Future Earth: Mountain Biodiversity Thesaurus
Program Overview
Introduction to the Global Mountain Biodiversity Assessment Program
The Global Mountain Biodiversity Assessment (GMBA) program is a pioneering initiative aimed at filling the gap in global assessments of mountain ecosystems and species. This program seeks to provide a comprehensive understanding of mountain biodiversity through the analysis of existing literature and the development of innovative text mining and Artificial Intelligence-based approaches.
Program Objectives
The primary objectives of the GMBA program are to:
- Conduct a first-of-its-kind global assessment of mountain biodiversity research and trends
- Develop and apply text mining workflows for the analysis of scientific literature in multiple languages, including English, Chinese, and Spanish
- Create a custom-built thesaurus of mountain biodiversity-related terms in Chinese (or Spanish)
- Establish an annotated corpus of mountain mammals literature in Chinese (or Spanish)
- Develop training datasets for named-entity recognition and relationship extraction in Chinese (or Spanish)
Program Structure and Tasks
The program is structured around three main tasks:
Task 1: Translation and Adaptation
- Translate relevant GMBA libraries for literature mining and annotation to Chinese (or Spanish)
- Adapt the current text mining workflow for application in Chinese (or Spanish) literature
Task 2: Corpus Development
- Create a corpus of annotated Chinese (or Spanish) scientific literature on mountain mammals
- Apply the adapted text mining workflow to OpenAlex and other language-specific scientific repositories
Task 3: Dataset Development for AI Training
- Develop datasets of annotated publications in Chinese (or Spanish) for the training of Artificial Intelligence approaches
- Focus on relationship extraction and named entity recognition
Required Skills and Qualifications
Applicants should possess:
- Communication skills in English and either Chinese or Spanish
- Proficiency in R programming (essential)
- Knowledge of (mountain) biodiversity and ecology (highly desirable)
- Experience with text mining, processing, and analysis tools (desirable)
- Familiarity with Artificial Intelligence, database programming (postgreSQL), and open research data ecosystems (desirable)
- Geo-processing skills (ArcGis or QGis) (desirable)
Mentorship and Collaboration
The program offers mentorship under Dr.
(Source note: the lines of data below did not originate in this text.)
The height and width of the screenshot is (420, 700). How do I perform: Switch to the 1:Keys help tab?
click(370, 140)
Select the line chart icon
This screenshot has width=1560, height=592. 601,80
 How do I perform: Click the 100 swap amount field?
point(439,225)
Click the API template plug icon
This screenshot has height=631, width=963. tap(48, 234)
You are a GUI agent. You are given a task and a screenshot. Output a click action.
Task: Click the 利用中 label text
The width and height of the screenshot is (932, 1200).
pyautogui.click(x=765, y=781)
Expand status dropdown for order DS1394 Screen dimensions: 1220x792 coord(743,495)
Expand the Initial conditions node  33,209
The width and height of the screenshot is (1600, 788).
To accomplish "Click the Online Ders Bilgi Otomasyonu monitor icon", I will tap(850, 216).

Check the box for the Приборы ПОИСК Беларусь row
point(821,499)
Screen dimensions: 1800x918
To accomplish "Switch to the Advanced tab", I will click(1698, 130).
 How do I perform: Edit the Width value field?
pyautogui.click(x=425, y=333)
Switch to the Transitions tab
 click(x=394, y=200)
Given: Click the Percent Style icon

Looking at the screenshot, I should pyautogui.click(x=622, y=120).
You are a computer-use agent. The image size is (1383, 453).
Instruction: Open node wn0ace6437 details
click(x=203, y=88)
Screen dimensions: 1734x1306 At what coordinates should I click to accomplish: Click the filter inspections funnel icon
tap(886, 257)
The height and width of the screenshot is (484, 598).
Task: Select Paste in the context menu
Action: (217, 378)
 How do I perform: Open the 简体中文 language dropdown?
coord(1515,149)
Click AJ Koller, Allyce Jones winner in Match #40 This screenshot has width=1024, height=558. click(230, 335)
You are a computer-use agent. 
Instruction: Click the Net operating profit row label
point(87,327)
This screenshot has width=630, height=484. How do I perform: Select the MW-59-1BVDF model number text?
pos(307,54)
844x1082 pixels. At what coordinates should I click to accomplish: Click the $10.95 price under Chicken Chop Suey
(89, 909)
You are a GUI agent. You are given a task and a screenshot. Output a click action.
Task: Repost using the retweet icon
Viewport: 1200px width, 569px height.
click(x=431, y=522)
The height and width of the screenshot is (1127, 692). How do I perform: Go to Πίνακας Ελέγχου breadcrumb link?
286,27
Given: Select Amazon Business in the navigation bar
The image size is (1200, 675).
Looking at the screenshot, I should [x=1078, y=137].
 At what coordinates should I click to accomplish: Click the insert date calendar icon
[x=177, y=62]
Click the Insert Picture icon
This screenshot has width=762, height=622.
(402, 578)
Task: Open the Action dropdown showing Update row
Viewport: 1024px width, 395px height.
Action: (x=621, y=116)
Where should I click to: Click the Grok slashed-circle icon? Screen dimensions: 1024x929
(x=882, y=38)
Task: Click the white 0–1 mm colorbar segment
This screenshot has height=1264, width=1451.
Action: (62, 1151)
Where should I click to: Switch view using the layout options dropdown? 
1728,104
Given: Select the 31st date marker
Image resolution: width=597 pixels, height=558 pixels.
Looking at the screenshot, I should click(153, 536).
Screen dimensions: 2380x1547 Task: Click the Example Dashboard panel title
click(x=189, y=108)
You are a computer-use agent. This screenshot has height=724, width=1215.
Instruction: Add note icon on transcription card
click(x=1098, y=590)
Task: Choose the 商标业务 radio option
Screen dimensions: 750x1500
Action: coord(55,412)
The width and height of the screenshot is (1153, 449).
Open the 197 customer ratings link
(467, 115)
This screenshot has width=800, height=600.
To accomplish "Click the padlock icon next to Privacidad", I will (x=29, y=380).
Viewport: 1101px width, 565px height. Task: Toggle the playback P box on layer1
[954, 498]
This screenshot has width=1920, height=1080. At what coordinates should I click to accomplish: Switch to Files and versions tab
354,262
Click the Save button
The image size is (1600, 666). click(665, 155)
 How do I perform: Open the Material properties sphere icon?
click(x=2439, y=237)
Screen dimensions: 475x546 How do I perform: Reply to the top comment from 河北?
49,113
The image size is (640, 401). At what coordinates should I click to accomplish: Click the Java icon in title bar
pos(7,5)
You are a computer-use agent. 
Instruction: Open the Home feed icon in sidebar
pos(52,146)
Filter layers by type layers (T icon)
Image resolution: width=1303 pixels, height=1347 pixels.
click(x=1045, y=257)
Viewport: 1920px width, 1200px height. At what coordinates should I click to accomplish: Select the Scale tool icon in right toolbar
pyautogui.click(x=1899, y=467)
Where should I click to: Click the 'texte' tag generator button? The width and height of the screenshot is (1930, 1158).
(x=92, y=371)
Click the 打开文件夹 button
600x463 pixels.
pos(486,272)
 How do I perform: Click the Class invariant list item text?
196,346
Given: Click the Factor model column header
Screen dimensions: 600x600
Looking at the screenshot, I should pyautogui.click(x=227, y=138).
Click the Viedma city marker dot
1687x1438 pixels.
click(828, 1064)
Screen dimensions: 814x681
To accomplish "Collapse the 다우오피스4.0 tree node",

Davnah Urbach (GMBA executive director) in collaboration with Mark Snethlage. Participants will have the opportunity to collaborate with the GMBA team and contribute to the global mountain mammals assessment, potentially leading to co-authorship on individual products.
Outputs and Publications
The expected outputs of the program include:
- A custom-built thesaurus of mountain biodiversity-related terms in Chinese (or Spanish)
- An annotated corpus of mountain mammals literature in Chinese (or Spanish)
- Chinese or Spanish training datasets for named-entity recognition and relationship extraction All outputs will be shared following open science principles, with individual authors acknowledged. Participants may also have opportunities for individual publications based on project outputs.